New analysis of global inequality shows that the income gap between people in rich and poor countries is far wider than policymakers are willing to admit.
THE INCONVENIENT TRUTH ABOUT GLOBAL INEQUALITY
Crossposted from Share the World’s Resources, under a creative commons license.
Few issues highlight the imperative for a more just distribution of the world’s wealth than the widening gap between those who are considered financially rich and poor. In recent years, public concerns over escalating levels of inequality have reached new heights, partly fueled by the yearly publication of Oxfam’s shocking inequality statistics that demonstrate the degree to which the global economy is structurally unjust and failing the majority of citizens. Given that the richest 1% of the world’s population reportedly own as much wealth as the rest of us combined, there is a general consensus that inequality has reached obscene levels and must urgently be addressed.
But a recent analysis by Jason Hickel suggests that there is a lot more to the problem of inequality than Oxfam’s research reveals, and he suggests that the world is far more unequal than policymakers and economists generally acknowledge. For a start, a huge quantity of wealth is currently hidden away in tax havens and has therefore not been taken into account in Oxfam’s global wealth calculations. Recent estimates suggest that some $7.6tn worth of assets are held in off shore accounts – 25% more than five years ago and equivalent to 8% of the world’s total financial assets. If this money was included in inequality statistics, they would undoubtedly reveal even greater inequality in global wealth ownership.

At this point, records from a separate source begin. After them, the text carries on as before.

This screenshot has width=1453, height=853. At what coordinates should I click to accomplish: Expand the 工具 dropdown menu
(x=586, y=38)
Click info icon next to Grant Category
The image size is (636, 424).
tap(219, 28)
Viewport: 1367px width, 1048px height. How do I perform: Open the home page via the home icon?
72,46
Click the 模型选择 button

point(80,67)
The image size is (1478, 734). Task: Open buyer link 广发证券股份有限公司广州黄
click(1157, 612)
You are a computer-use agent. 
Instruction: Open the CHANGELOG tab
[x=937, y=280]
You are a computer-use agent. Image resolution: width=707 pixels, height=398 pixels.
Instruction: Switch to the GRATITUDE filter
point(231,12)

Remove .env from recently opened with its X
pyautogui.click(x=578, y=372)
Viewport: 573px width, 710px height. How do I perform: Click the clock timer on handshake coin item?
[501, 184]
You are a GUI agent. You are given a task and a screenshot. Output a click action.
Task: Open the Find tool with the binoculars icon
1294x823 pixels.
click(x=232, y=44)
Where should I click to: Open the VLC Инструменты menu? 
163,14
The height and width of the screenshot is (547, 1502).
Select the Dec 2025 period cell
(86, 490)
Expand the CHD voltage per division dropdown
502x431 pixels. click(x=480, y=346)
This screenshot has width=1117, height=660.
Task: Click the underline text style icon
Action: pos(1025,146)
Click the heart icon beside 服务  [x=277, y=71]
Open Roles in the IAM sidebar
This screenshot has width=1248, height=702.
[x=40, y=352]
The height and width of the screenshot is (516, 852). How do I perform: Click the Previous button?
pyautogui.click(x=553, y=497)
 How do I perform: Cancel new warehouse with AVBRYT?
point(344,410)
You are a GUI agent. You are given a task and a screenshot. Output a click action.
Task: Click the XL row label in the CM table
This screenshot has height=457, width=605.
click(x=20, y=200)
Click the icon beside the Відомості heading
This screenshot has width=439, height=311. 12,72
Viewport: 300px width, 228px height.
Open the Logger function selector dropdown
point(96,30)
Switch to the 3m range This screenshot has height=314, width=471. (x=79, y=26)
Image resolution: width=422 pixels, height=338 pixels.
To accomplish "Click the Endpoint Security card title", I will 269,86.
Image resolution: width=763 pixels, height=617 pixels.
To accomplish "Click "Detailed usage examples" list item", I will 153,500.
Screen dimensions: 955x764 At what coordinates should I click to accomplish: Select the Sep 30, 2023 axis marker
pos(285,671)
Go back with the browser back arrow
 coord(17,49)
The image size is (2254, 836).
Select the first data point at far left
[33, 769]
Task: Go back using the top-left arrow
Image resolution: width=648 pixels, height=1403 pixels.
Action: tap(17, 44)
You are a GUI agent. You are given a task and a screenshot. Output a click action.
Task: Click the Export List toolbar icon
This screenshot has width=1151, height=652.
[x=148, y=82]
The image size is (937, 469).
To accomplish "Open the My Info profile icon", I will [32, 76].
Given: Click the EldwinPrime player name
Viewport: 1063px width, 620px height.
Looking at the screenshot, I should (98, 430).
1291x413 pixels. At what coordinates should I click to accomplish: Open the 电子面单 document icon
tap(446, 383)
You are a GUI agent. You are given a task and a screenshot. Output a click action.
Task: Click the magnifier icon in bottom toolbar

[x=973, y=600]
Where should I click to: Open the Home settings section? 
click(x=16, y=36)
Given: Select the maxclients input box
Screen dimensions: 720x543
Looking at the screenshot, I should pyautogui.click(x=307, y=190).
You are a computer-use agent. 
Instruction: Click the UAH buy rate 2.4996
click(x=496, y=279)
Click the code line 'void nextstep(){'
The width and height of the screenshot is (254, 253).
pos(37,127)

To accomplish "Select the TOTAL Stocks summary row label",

Hickel also dispels the widely held belief that income inequality is not as problematic as Oxfam’s figures on wealth inequality suggest. According to experts like the economist Branco Milanovic, although income inequality is getting worse within countries, it is actually improving when measured on a global scale. The standard metric used to make such claims is the Gini index, which shows that global income inequality has decreased slightly from 0.72 in 1988 to 0.71 in 2008 (on a scale where 0 indicates complete equality and 1 indicates extreme inequality).
However, drawing on the work of Professor Robert Wade, Hickel points out that the Gini coefficient is a problematic gauge of income distribution as it is a relative measure that doesn’t take into account the absolute difference between people’s incomes. It only highlights differences in the rate of inequality. For example, the Gini measure of inequality would remain constant between two countries (or individuals) if they both doubled their income over a period of time (e.g. country X doubles it’s income from 10 to 20 and country Y from 40 to 80) even though the absolute gap in their income grows considerably (from 30 to 60).
As Wade suggests, using the ‘Absolute Gini’ index instead would be a far better indicator of how inclusively economic growth is distributed, as it would show greater inequality when one country (or person) experienced bigger absolute additions to their incomes than another. Using the Absolute Gini coefficient, Hickel calculates that global inequality (in terms of the global distribution of income) has actually “exploded” in recent decades, rising from 0.57 in 1988 to 0.72 in 2005.
Inequality between countries has also increased exorbitantly. In 1960 people living in the world’s richest country were 33 times richer than people in the poorest country; by 2000 they were 134 times richer. According to Hickel, the absolute gap between the average incomes of people in the richest and poorest countries has grown by 135% over the same period.
In addition, Hickel presents calculations for the growing gap between per capita income in the United States comparted to various regions in the Global South. According to his analysis, the income gap between the US and three major regions of the developing world (Latin America, sub-Saharan Africa and South Asia) has in each case grown by approximately 200% since 1960. The global inequality gap, he argues, has roughly tripled in size.
These latest revelations build on Hickel’s previous examination of how the statistics commonly used by UN agencies and the mainstream media substantially underestimate the reality of global poverty and hunger, as outlined in STWR’s report on the Sustainable Development Goals. Despite the pervasive rhetoric and received wisdom from governments and UN agencies that we are winning the fight against poverty and the world is therefore becoming less unequal, it’s increasingly apparent that very little is being done to promote social and economic justice on an international basis.
Like hunger and poverty, global inequality is clearly a far more serious and systemic problem than policymakers are willing to admit – and it’s one that requires robust mechanisms for sharing wealth and power more equitably between nations, not just within them. But as long as governments fail to enact the redistributive measures and structural reforms that are now so urgently needed, the responsibility to hold policymakers to account will continue to fall squarely on the shoulders of progressive analysts, engaged citizens and civil society organisations.